Następnie o złożonej historii relacji polsko-ukraińskich rozmawiali z autorem i Piotrem Tymą, Adam Balcer, dyrektor programowy KEW i Izabella Chruślińska, publicystka, autorka książek o tematyce ukraińskiej.
“Co spowodowało, że w Sahryniu zabijano? Nie potrafię w pełni wyjaśnić. Tak samo nie do końca wiem, jakimi słowami nazwać to, co się wydarzyło – towarzyszy mi też obawa o niesprawiedliwe posądzenie, że ofiary jednej zbrodni uznaję za „gorsze” od innych” pisze autor w swojej książce. Podczas spotkania Mariusz Sawa przybliżył historię powstania książki i zaprezentował wyniki swoich badań. Odpowiedział także wyczerpująco na liczne pytania publiczności dotyczące przyczyn, przebiegu i konsekwencji zbrodni w Sahryniu i okolicach. Uczestnicy spotkania docenili empatię i warsztat autor i jego umiejętność unikania prostych, biało-czarnych ocen przede wszystkim dzięki obywatelskiej narracji przyjmującej perspektywę lokalną i indywidualną zamiast narodowej.

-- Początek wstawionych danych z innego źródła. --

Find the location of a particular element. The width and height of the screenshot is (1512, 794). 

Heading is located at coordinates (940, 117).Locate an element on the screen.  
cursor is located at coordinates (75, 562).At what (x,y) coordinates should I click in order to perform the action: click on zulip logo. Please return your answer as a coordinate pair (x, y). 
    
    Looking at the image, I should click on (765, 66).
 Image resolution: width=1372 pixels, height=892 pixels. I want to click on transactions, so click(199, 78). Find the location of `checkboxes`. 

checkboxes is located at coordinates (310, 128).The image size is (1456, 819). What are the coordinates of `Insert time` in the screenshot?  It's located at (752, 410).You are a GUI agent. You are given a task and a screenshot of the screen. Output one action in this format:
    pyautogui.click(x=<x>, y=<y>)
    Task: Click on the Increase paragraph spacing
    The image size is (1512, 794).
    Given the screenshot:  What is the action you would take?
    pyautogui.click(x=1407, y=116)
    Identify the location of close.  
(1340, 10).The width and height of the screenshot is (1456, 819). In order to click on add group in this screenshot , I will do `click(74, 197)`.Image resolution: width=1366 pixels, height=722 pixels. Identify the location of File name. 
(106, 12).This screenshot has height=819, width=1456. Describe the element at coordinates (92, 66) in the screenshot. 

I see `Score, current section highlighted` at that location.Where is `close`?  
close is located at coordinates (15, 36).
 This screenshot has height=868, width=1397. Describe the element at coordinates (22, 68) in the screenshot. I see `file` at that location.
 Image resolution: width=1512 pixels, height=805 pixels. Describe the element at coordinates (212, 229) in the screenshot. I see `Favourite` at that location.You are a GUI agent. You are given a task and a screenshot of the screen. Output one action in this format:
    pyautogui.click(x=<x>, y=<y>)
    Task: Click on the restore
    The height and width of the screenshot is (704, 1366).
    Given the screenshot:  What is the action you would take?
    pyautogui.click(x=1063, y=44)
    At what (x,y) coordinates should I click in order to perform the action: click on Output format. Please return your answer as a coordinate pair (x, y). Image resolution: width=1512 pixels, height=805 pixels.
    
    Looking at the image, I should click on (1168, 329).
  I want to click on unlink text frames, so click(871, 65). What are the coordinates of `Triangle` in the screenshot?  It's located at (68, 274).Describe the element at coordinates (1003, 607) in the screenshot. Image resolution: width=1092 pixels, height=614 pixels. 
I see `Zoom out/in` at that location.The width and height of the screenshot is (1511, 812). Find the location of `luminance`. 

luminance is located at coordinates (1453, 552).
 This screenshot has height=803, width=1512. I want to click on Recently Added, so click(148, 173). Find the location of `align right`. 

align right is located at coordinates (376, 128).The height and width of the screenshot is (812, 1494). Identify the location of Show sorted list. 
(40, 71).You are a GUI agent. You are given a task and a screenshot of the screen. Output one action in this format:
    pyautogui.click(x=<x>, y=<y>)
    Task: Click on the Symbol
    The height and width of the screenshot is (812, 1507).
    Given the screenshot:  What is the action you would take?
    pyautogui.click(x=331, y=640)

Izabella Chruślińska podkreśliła znaczenie książki dla debaty publicznej w Polsce: “To jest historia mojego kraju. Ofiary z Sahrynia były obywatelami Rzeczpospolitej. Chciałabym, żeby państwo polskie zajęło się miejscami ważnymi dla naszych dziejów, takimi jak groby ofiar zbrodni dokonanych przez polskie podziemie”. Jak stwierdziła Chruślińska najważniejsze, żebyśmy pamiętali, że ofiary należały do narodowości ukraińskiej, ale równocześnie były obywatelami RP.